*SHORT EXERCISE*: Please arrange every line of all the records below as a numbered list, skipping blank lines and leaving the pictures out.

A series of records:
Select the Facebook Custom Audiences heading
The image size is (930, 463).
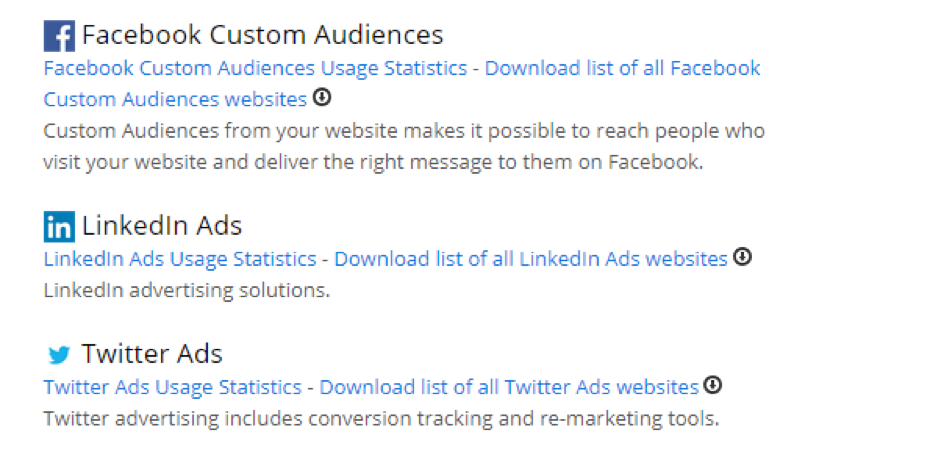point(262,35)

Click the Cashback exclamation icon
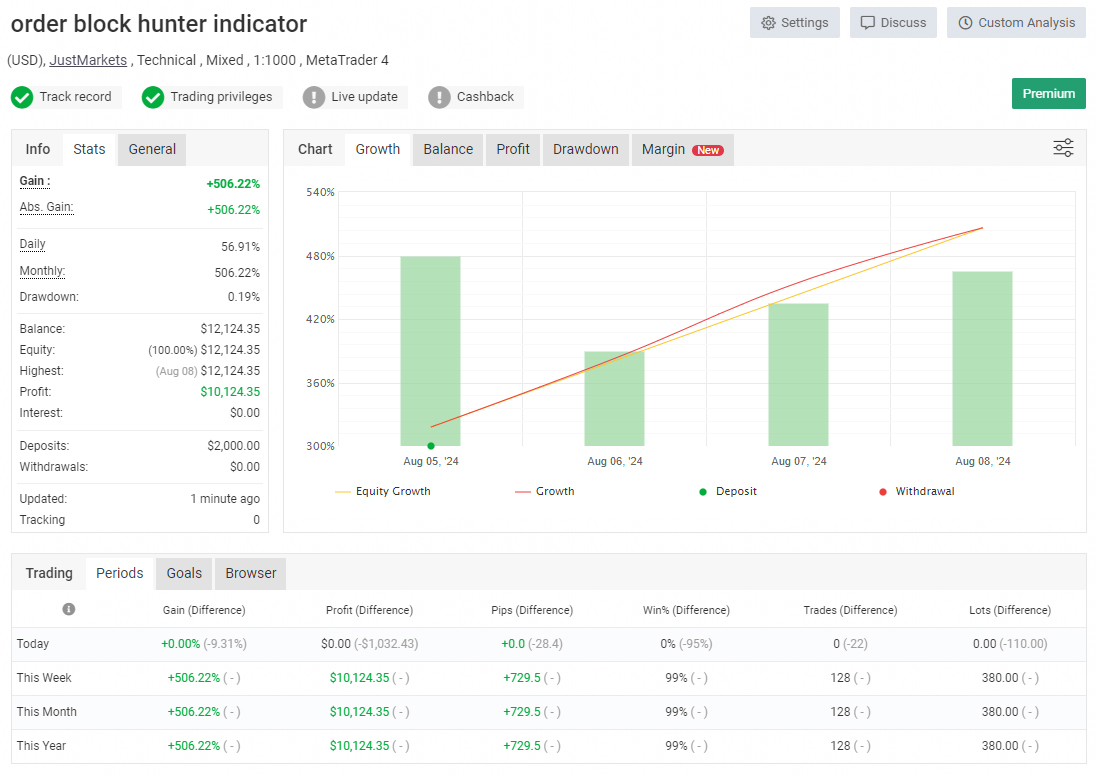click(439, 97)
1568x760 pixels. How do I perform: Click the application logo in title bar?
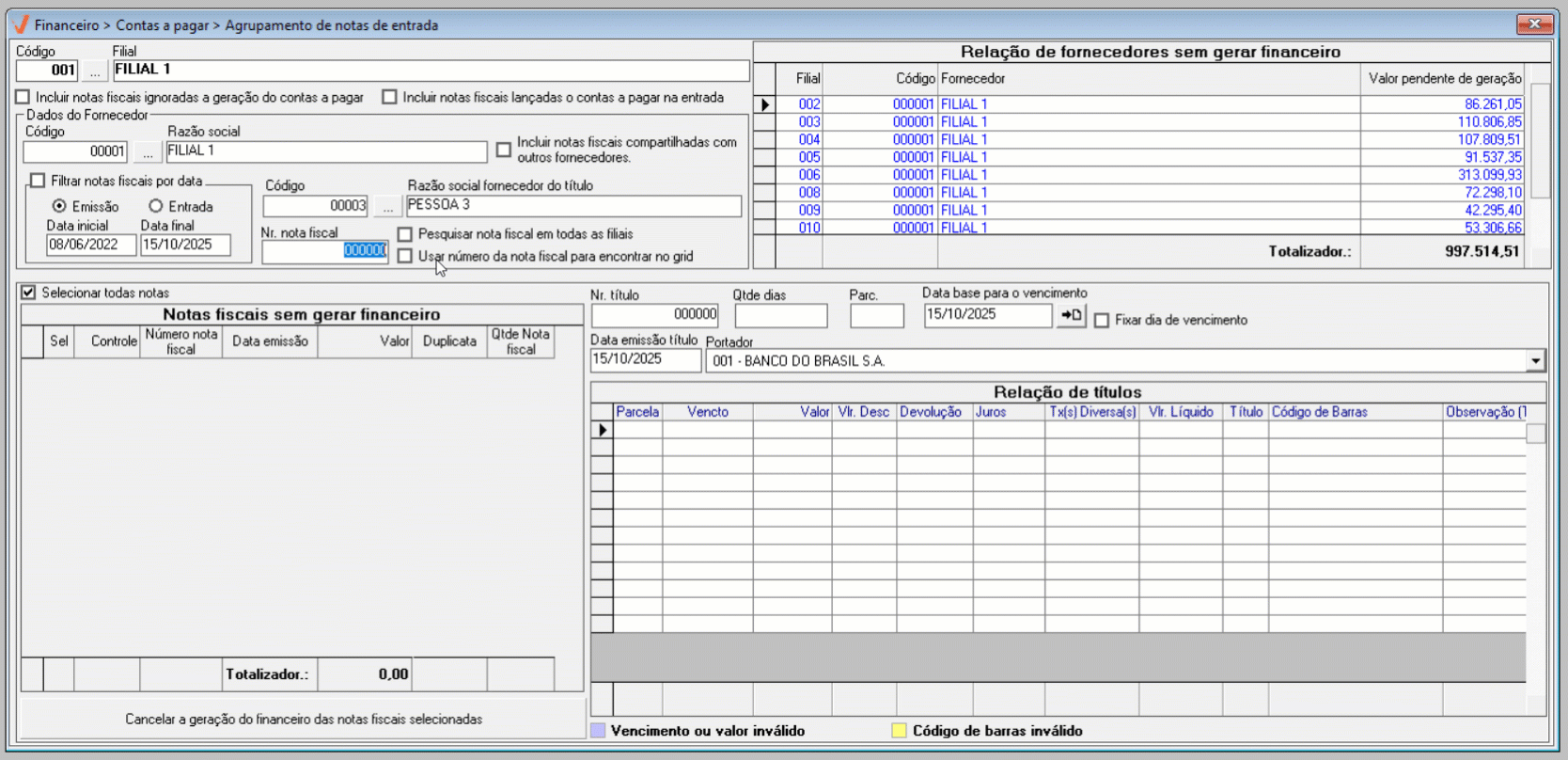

*WRITTEN SOLUTION*:
1. Select the Facebook Custom Audiences heading
2. The image size is (930, 463).
3. point(262,35)
4. Click the Cashback exclamation icon
5. click(439, 97)
6. 1568x760 pixels. How do I perform: Click the application logo in title bar?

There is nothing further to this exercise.